— TASK MATERIAL —
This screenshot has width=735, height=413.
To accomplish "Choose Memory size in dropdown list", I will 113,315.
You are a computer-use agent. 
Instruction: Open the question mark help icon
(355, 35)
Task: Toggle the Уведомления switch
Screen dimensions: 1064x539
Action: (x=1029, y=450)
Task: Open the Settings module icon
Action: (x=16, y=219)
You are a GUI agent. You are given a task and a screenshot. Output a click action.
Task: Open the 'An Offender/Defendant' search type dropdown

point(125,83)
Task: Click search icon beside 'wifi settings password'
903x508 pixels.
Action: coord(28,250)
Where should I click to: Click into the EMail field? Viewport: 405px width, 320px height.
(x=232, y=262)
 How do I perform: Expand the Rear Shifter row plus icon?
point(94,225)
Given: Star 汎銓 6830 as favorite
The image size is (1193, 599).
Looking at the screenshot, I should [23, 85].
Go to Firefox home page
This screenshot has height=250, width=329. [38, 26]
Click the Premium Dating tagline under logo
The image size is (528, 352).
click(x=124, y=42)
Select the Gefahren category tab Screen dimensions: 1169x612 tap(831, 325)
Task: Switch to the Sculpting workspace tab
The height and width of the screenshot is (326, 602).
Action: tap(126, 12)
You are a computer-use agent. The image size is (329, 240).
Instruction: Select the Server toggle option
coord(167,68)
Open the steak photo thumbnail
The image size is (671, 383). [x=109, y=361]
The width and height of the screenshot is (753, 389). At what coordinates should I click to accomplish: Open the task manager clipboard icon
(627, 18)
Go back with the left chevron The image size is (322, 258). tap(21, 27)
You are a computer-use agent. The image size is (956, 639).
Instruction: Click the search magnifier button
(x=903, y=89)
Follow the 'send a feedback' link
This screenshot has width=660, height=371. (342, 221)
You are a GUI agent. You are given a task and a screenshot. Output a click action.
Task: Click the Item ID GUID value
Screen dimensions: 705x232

— PROBLEM DESCRIPTION —
In full and without change, transcribe the entries.

— ANSWER BOX —
This screenshot has width=735, height=413.
To accomplish "Choose Memory size in dropdown list", I will 113,315.
You are a computer-use agent. 
Instruction: Open the question mark help icon
(355, 35)
Task: Toggle the Уведомления switch
Screen dimensions: 1064x539
Action: (x=1029, y=450)
Task: Open the Settings module icon
Action: (x=16, y=219)
You are a GUI agent. You are given a task and a screenshot. Output a click action.
Task: Open the 'An Offender/Defendant' search type dropdown

point(125,83)
Task: Click search icon beside 'wifi settings password'
903x508 pixels.
Action: coord(28,250)
Where should I click to: Click into the EMail field? Viewport: 405px width, 320px height.
(x=232, y=262)
 How do I perform: Expand the Rear Shifter row plus icon?
point(94,225)
Given: Star 汎銓 6830 as favorite
The image size is (1193, 599).
Looking at the screenshot, I should [23, 85].
Go to Firefox home page
This screenshot has height=250, width=329. [38, 26]
Click the Premium Dating tagline under logo
The image size is (528, 352).
click(x=124, y=42)
Select the Gefahren category tab Screen dimensions: 1169x612 tap(831, 325)
Task: Switch to the Sculpting workspace tab
The height and width of the screenshot is (326, 602).
Action: tap(126, 12)
You are a computer-use agent. The image size is (329, 240).
Instruction: Select the Server toggle option
coord(167,68)
Open the steak photo thumbnail
The image size is (671, 383). [x=109, y=361]
The width and height of the screenshot is (753, 389). At what coordinates should I click to accomplish: Open the task manager clipboard icon
(627, 18)
Go back with the left chevron The image size is (322, 258). tap(21, 27)
You are a computer-use agent. The image size is (956, 639).
Instruction: Click the search magnifier button
(x=903, y=89)
Follow the 'send a feedback' link
This screenshot has width=660, height=371. (342, 221)
You are a GUI agent. You are given a task and a screenshot. Output a click action.
Task: Click the Item ID GUID value
Screen dimensions: 705x232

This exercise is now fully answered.